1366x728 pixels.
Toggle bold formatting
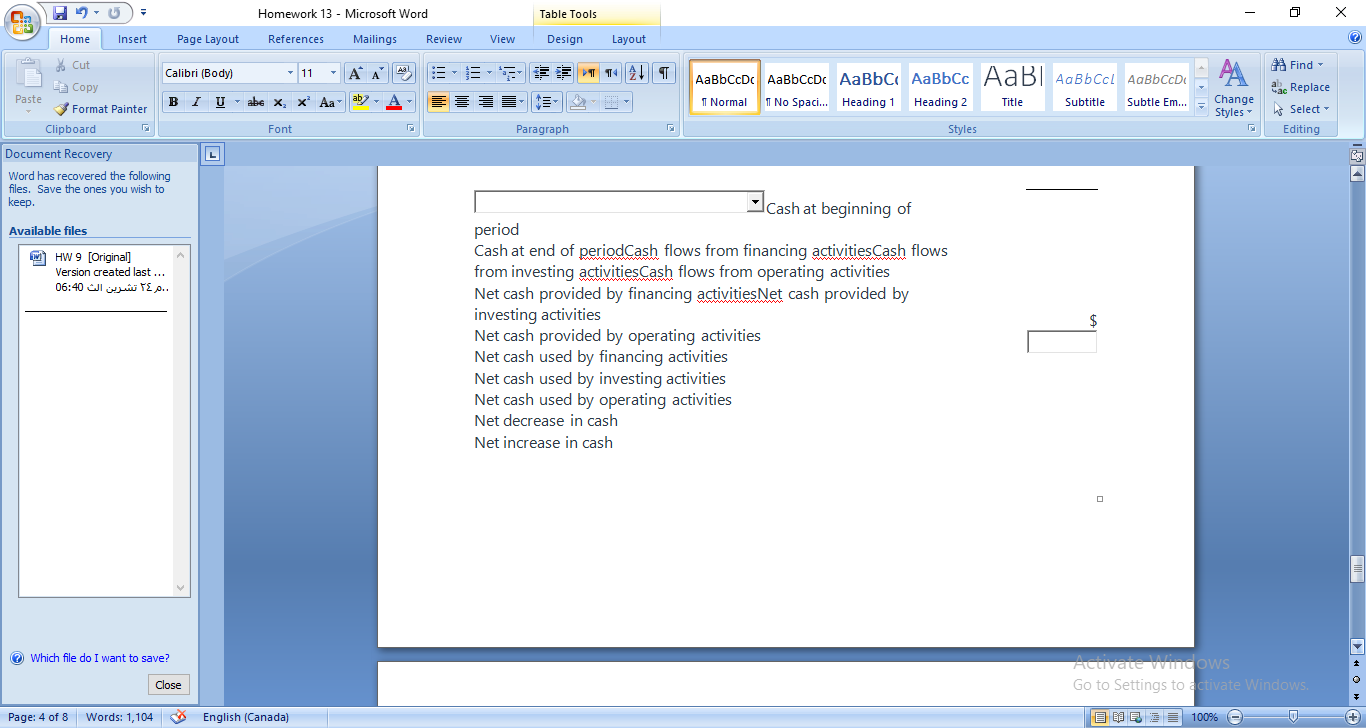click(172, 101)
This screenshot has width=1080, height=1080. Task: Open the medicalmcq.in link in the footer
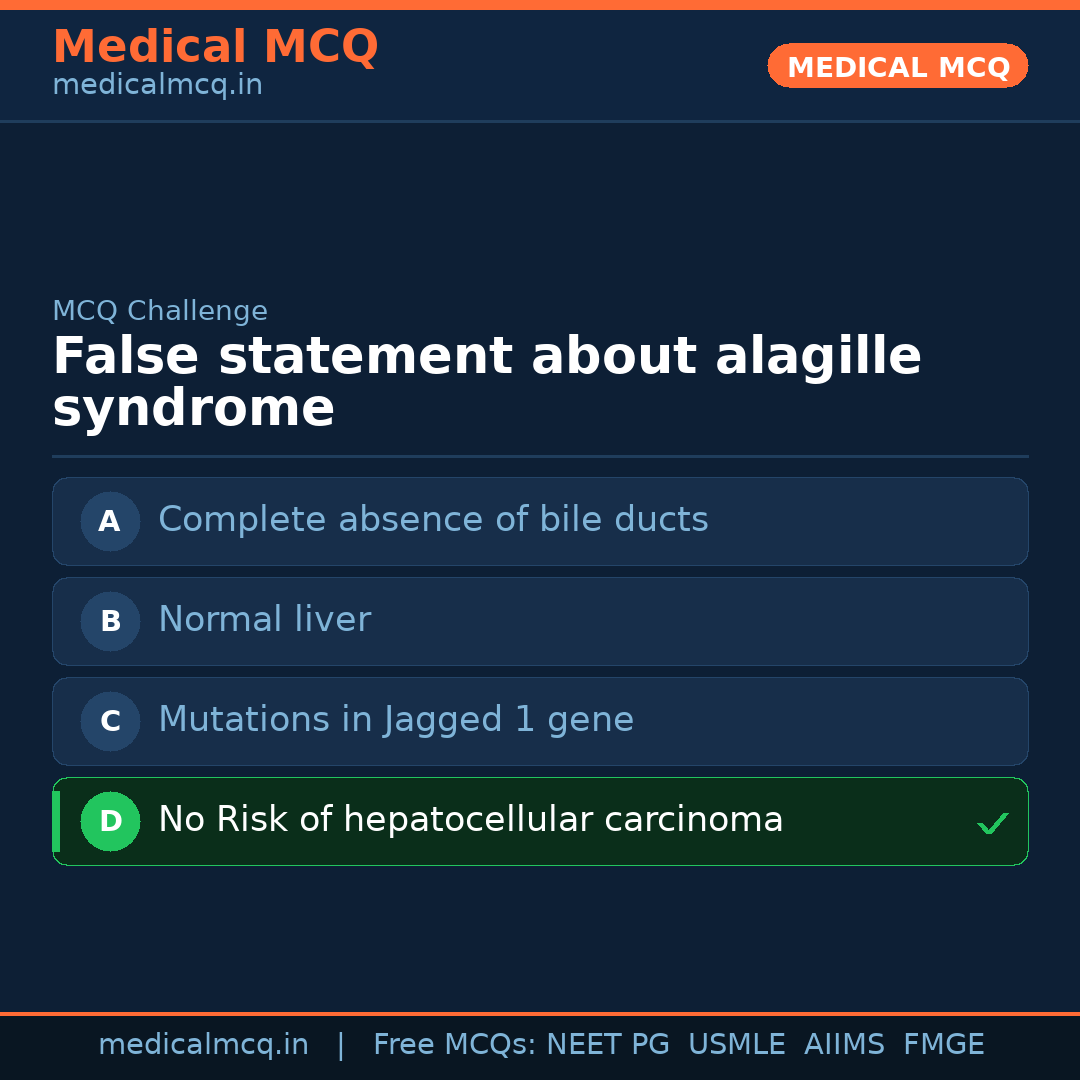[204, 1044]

◆ Required action: Take the lines from the one holding "This screenshot has" through the last line of the data above and copy them exactly, both ends included, omitting all pictures.

◆ Solution for this problem:
This screenshot has width=1080, height=1080. Task: Open the medicalmcq.in link in the footer
[204, 1044]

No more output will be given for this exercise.